After hearing Mr Chansiri say that the fans should buy him out if they're not happy with how he's running the club, I was trying to come up with some numbers to see whether this is even a possibility.

 

Firstly, we'd have to make him an offer for the club. Being realistic, its worth about what he paid for it (i.e. £35m). And we'd also need him to give us the stadium back included within that. Getting him to agree to selling for that and writing off his losses is probably the biggest sticking point in the whole plan.

 

But say if he did agree to that, how much more would we need. Obviously we'd need more than that because the club loses money so with no wealthy benefactor we'd need capital to absorb the losses. Unfortunately thats just the business model outside the premier league with the pot of gold on promotion the incentive for anyone to invest.

 

So lets assume that we'd need to fund the maximum allowable loss under FFP of £13m a season, and do this for 3 years to 1. give us the opportunity to build towards promotion and 2. because FFP is a rolling 3 year thing anyway.

 

So already we're talking a total of £35m + £13m x 3 = £74m to do this (lets call it £75m to make the maths easier).

 

The easiest way would be to divide that in to equal shares, but being realistic if you start asking most fans for £1,000 or even £500 they're probably going to say no because personal finances at the moment just dictate that its too much money. So lets say 1 share would be £250, which I think you could convince some casuals to part with as an investment.

 

So £75m divided by £250 is 300,000 shares. The plan would be that we either achieve promotion and sell the club for a profit in excess of the £75m at the end of the 3 years, money which would be returned to the investors... or we fail to go up and we sell the club on to someone else to have a go for £35m, and investors lose about half of their investment in the process (£125 loss). Either way, the long term strategy wouldn't be to be fan owned because the ongoing losses make it unfeasible.

 

Obviously the prospect of finding 300,000 individuals to do this is a non starter. But would it be possible to get 50,000 or even 100,000 individuals to do it, with wealthier fans buying more than one share to get us to the required 300,000. I think thats much more realistic. For a start I think most season ticket holders could be convinced... and then many more people would if theres a carrot available of a bigger pay off if promotion is achieved with their personal losses capped at £125.

 

I don't think this is as far fetched as you think, would just take some organising and probably some wealthy fans committing 5 and 6 figure sums to get the numbers up. Thoughts?

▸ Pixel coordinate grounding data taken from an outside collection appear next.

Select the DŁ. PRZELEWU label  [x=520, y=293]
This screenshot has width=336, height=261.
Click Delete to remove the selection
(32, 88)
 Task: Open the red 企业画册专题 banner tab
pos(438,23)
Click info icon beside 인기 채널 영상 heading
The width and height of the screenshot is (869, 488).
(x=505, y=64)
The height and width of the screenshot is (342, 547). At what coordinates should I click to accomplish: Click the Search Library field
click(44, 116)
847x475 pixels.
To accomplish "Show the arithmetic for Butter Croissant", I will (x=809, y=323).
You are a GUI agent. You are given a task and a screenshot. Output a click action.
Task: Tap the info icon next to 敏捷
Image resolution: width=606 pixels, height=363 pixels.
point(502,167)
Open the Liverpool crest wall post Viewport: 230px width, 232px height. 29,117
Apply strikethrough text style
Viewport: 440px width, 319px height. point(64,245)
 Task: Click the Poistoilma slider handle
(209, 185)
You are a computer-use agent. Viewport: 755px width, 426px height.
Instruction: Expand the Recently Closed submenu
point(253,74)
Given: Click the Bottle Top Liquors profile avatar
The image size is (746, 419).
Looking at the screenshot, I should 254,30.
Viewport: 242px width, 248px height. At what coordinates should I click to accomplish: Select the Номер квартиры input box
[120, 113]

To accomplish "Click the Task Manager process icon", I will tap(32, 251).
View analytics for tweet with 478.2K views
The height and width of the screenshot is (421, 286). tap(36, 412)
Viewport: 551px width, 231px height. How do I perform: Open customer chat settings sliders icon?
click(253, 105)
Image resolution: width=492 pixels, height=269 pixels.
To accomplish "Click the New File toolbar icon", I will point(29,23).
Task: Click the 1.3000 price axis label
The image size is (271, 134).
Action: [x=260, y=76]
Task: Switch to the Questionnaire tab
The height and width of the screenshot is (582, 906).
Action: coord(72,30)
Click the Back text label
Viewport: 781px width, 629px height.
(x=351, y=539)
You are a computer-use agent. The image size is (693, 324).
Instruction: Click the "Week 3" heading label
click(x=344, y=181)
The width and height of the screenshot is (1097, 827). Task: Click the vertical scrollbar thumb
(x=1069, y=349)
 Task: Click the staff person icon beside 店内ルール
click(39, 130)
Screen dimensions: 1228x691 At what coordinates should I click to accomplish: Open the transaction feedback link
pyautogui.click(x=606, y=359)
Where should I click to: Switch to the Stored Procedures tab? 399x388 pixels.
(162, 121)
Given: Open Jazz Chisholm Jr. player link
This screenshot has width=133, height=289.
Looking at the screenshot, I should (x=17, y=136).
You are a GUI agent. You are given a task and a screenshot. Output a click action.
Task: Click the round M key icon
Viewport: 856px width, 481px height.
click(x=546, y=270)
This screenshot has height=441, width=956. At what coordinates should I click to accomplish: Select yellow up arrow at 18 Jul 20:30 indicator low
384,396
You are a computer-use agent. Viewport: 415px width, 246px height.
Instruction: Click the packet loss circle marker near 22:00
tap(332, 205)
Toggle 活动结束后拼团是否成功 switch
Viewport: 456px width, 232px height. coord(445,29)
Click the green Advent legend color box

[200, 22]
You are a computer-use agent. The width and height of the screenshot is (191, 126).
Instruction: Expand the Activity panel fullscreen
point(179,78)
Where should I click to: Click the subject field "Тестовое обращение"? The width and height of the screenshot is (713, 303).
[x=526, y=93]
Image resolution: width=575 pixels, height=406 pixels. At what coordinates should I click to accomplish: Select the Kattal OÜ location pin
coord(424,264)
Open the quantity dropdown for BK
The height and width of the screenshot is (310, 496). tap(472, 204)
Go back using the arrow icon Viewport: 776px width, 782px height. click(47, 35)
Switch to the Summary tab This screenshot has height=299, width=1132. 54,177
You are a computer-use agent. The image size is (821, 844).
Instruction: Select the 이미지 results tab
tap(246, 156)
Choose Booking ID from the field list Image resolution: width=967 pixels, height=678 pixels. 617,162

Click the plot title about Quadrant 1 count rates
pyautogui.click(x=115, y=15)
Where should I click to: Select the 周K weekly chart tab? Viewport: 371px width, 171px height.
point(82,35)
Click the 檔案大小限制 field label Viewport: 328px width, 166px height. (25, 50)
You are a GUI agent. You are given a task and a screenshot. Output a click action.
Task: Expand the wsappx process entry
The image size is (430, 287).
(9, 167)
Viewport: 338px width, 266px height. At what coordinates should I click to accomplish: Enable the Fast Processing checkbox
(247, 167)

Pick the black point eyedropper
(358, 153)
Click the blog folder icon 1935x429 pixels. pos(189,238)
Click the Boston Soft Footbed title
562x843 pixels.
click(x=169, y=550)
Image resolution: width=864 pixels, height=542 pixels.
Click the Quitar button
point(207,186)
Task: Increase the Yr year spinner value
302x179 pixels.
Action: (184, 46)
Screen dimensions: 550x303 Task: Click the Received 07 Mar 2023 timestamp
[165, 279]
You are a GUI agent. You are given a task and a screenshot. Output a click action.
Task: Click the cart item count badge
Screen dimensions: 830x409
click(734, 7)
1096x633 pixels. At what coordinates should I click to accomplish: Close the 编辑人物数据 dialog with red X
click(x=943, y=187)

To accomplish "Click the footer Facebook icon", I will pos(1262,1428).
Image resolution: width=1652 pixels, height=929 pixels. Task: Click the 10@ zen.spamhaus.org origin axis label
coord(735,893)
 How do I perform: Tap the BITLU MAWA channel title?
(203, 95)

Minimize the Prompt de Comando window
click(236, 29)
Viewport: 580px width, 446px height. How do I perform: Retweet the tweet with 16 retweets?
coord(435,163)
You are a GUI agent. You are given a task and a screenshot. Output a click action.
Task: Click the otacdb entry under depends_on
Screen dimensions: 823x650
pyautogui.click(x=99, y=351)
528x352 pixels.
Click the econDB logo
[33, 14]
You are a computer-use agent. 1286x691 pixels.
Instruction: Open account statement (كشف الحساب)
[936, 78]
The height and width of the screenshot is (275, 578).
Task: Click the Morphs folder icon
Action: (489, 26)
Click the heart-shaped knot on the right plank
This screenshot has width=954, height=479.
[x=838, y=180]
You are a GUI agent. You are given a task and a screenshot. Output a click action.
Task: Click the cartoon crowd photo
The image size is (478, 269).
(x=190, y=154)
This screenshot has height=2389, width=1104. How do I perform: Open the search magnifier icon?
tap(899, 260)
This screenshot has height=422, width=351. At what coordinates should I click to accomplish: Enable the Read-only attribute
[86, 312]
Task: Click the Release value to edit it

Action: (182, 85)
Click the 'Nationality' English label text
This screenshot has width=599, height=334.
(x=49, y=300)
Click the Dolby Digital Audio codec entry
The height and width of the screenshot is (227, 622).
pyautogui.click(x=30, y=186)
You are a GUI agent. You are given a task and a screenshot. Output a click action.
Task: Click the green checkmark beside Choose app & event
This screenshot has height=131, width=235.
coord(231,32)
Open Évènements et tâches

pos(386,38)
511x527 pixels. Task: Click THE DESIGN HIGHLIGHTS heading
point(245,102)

Don't be too disheartened by the response.  There's a genuine hatred for fans having any say in football clubs which I've never really understood, and secondly there's an assumption that we'd have to spend like Chansiri to stay up/progress, which is rounduns.   

 

You've thought it through, but you can see from the response that it's just impractical because fans don't want fans owning Wednesday, which probably means there aren't enough.

 

Relegation zone, no stadium, staff payment issues, still no accounts but instead of fixing it, we are waiting for the next sucker who can't point to Sheffield on the map to bail us out and spend spend spend.

 

Why run Wednesday like a business when you can lurch from disaster to crisis to implosion week after week.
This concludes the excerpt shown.